* _Aim of the task_:
Please state the number of lines in the material below that contain "agent", with no other words.

===== Materials provided

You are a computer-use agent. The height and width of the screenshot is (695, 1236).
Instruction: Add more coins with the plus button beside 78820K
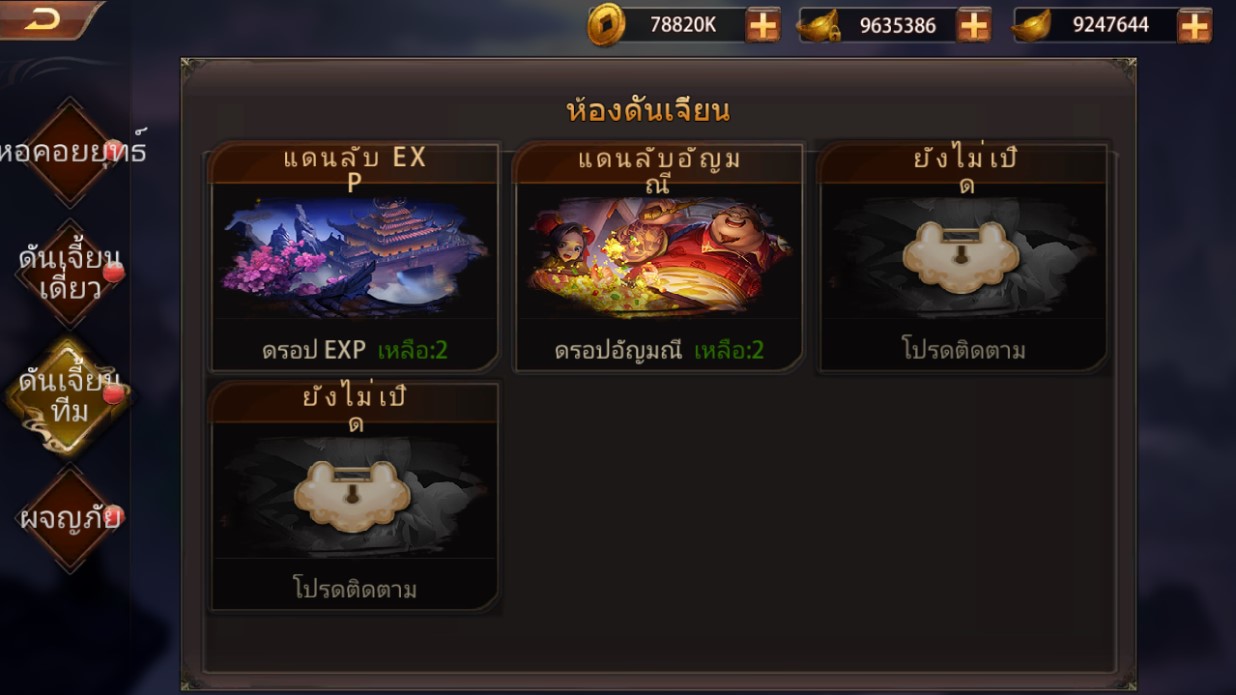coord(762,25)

==========
===== Materials provided

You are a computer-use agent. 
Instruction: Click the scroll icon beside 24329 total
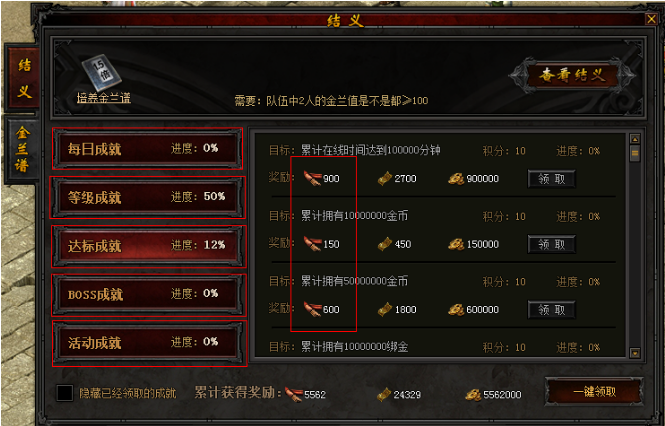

==========

* _Output below_:
2